### Introducing Apache Spark

Spark started in 2009 as a research project in the UC Berkeley RAD Lab, which later became the AMPLab. The researchers in the lab had previously been working on Hadoop MapReduce and observed that MR was inefficient for iterative and interactive computing jobs. Thus, from the beginning, Spark was designed to be fast for interactive queries and iterative algorithms, bringing in ideas such as support for in-memory storage and efficient fault recovery.

In 2011, the AMPLab started to develop higher-level components on Spark such as Shark and Spark Streaming. These components are sometimes referred to as the Berkeley Data Analytics Stack (BDAS). Spark was first open sourced in March 2010 and transferred to the Apache Software Foundation in June 2013.

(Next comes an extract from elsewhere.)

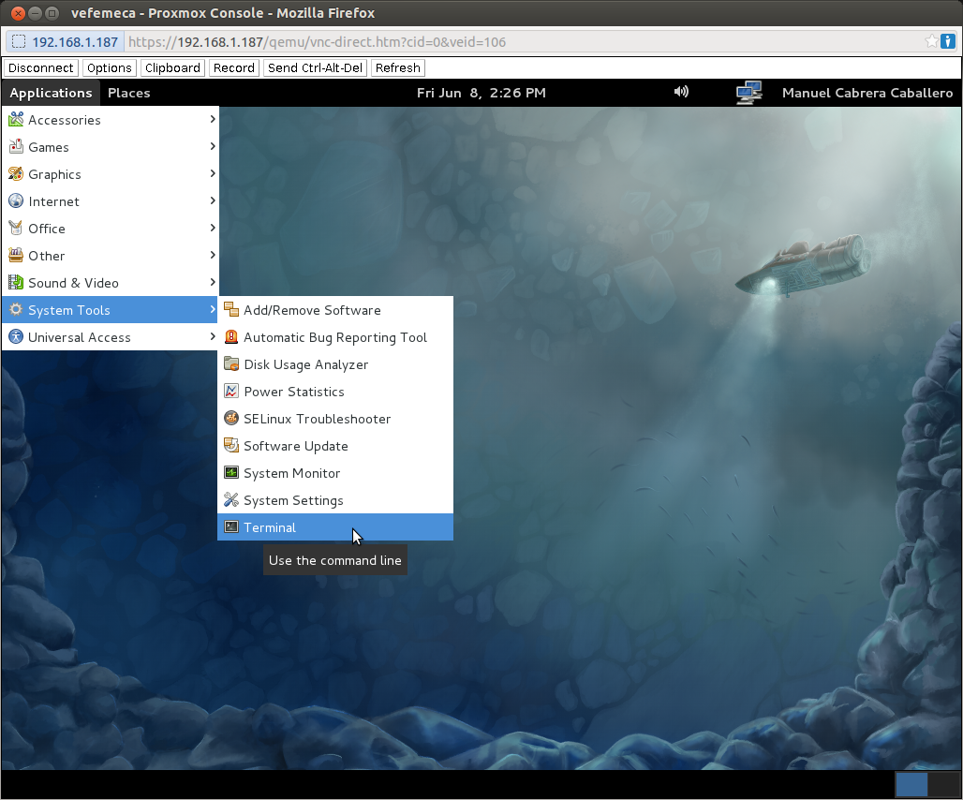963x800 pixels.
Task: Open the Places menu
Action: (x=128, y=92)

In February 2014, it became a top-level project at the Apache Software Foundation. Spark has since become one of the largest open source communities in Big Data. Now, over 250 contributors in over 50 organizations are contributing to Spark development. The user base has increased tremendously from small companies to Fortune 500 companies.

### What is Apache Spark?
Let's understand what Apache Spark is and what makes it a force to reckon with in Big Data analytics:
* Apache Spark is a fast enterprise-grade large-scale data processing engine, which is interoperable with Apache Hadoop.
* It is written in Scala, which is both an object-oriented and functional programming language that runs in a JVM.
* Spark enables applications to distribute data reliably in-memory during processing. This is the key to Spark's performance as it allows applications to avoid expensive disk access and performs computations at memory speeds.
* It is suitable for iterative algorithms by having every iteration access data through memory.
* Spark programs perform 100 times faster than MR in-memory or 10 times faster on disk (http://spark.apache.org/).
* It provides native support for Java, Scala, Python, and R languages with interactive shells for Scala, Python, and R. Applications can be developed easily, and often 2 to 10 times less code is needed.
* Spark powers a stack of libraries, including Spark SQL and DataFrames for interactive analytics, MLlib for machine learning, GraphX for graph processing, and Spark Streaming for real-time analytics. You can combine these features seamlessly in the same application.
* Spark runs on Hadoop, Mesos, standalone cluster managers, on-premise hardware, or in the cloud

### What Apache Spark is not
Hadoop provides HDFS for storage and MR for compute. However, Spark does not provide any specific storage medium. Spark is mainly a compute engine, but you can store data in-memory or on Tachyon to process it.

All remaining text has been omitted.